Here's why investors should expect enormous growth from Facebook during Q2 despite one meaningful headwind during the quarter.

Facebook CEO Mark Zuckerberg discusses the company's 10-year roadmap at F8 2018.

Image source: Facebook.

Expect approximately 50% growth

Facebook crushed analyst estimates when it reported its first-quarter results. Revenue surged 48% year over year to $26.2 billion, leading to a 94% increase in net income. Analysts, on average, were expecting revenue of about $23.7 billion. 

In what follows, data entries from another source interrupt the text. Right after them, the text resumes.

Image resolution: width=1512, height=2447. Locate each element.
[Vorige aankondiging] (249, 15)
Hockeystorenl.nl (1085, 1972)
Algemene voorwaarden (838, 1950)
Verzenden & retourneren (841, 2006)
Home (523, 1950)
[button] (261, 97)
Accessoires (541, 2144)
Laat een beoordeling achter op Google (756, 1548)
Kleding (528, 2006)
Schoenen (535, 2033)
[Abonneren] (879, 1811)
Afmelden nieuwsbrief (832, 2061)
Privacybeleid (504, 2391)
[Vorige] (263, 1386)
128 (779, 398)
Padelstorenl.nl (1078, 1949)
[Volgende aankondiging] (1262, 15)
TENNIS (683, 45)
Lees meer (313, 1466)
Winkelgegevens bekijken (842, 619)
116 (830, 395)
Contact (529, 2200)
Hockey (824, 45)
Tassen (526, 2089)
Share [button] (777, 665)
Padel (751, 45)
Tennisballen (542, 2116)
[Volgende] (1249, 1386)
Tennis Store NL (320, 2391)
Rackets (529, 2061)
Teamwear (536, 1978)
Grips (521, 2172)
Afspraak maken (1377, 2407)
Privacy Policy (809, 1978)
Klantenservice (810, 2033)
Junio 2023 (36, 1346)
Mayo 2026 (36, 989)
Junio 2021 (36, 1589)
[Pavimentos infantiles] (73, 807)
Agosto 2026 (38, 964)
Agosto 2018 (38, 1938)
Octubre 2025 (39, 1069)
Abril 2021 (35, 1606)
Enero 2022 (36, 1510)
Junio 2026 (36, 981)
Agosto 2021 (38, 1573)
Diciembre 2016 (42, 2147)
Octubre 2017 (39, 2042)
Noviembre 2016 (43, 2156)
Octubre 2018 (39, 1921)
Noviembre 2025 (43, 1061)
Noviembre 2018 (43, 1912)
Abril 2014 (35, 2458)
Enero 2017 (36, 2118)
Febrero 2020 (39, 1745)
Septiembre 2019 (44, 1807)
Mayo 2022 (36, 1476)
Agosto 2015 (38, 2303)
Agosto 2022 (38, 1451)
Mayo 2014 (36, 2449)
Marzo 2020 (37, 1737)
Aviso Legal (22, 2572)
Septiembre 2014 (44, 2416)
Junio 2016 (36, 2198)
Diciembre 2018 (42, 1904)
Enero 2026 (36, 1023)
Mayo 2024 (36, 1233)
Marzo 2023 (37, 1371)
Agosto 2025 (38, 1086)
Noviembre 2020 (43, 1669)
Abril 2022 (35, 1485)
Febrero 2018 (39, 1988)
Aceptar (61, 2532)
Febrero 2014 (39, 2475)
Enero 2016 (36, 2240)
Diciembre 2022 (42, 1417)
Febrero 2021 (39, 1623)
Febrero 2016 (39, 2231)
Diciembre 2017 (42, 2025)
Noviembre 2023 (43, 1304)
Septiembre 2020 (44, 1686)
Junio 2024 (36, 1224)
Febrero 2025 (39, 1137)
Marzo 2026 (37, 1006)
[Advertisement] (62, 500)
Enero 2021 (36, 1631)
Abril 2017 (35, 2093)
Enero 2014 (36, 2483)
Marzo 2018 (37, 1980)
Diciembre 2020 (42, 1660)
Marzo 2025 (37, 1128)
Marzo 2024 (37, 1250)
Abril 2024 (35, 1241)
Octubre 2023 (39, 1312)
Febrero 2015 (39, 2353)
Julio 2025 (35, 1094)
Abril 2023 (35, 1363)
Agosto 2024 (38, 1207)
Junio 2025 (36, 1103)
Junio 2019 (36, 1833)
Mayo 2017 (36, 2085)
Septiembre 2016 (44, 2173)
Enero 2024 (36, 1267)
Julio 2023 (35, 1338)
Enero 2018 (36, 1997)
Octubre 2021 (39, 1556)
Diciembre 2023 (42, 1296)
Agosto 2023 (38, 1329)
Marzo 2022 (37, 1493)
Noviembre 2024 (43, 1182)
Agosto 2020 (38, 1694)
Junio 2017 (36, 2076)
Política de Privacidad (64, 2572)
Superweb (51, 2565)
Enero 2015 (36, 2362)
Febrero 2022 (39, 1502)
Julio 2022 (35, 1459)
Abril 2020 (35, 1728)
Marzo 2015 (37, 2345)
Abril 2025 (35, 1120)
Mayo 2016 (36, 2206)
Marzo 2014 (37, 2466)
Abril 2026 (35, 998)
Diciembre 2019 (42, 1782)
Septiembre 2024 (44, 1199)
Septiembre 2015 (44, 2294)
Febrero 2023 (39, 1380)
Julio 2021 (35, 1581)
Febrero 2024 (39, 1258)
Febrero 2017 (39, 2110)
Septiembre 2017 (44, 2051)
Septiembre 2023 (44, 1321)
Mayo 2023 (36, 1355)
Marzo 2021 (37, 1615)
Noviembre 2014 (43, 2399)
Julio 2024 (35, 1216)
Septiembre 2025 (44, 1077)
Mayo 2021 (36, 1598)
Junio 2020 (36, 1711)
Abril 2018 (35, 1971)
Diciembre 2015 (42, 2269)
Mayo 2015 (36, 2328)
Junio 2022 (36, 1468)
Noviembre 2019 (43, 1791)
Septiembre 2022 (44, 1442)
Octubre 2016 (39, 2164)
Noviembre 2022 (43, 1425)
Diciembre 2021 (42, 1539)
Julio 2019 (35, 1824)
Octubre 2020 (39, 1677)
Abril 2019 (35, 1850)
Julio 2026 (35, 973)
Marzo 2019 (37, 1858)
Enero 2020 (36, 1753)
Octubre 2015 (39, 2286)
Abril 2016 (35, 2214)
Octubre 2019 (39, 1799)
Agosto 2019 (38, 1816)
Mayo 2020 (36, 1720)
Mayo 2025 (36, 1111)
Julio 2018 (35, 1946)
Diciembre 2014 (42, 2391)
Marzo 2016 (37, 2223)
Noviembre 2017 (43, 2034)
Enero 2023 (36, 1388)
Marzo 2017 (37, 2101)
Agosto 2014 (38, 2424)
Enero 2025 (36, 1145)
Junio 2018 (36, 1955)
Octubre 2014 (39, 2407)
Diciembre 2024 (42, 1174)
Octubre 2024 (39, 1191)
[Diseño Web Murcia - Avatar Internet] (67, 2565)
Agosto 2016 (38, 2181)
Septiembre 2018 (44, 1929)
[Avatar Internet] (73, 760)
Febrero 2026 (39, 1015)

Growth, said Facebook CFO Dave Wehner during the company's first-quarter earnings call, was fueled by "sustained growth in the digital economy and our continued success in helping businesses engage with consumers across our services." More specifically, Facebook's advertising business was helped by a 30% year-over-year increase in price per ad and 12% more ad impressions across all of the company's services.

Management expects strong momentum to persist in Q2. The tech company guided for its second-quarter revenue growth rate "to remain stable or modestly accelerate relative to the growth rate in the first quarter of 2021," said Wehner in the company's earnings call. Given how conservative Facebook's guidance usually is, this context suggests the social network could grow its revenue around 50% year over year during the period. Lapping an easy year-ago comparison -- when revenue grew only 11% as COVID-19 related lockdowns caused many marketers to slow down their ad spend -- should help.

Wall Street analysts seem to be thinking that Facebook is lowballing its Q2 forecast by a wide margin. On average, analysts are modeling for Facebook's second-quarter revenue to increase about 60% year over year -- more than a modest acceleration from Q1's 48% growth. 

Why Facebook's guidance was impressive

Notably, Apple (AAPL -0.82%) recently started rolling out ways for users to start opting out of tracking for ad targeting. Facebook said it expected this new feature to begin having an impact on the social network company's ad revenue during Q2. But what's interesting is that Facebook's aggressive view for revenue growth during the period factored this headwind into its outlook. Indeed, Wehner said he believes the company can maintain or even improve ad performance over the long run -- even with less data -- thanks to the company's ongoing efforts to help advertisers optimize for an evolving advertising environment.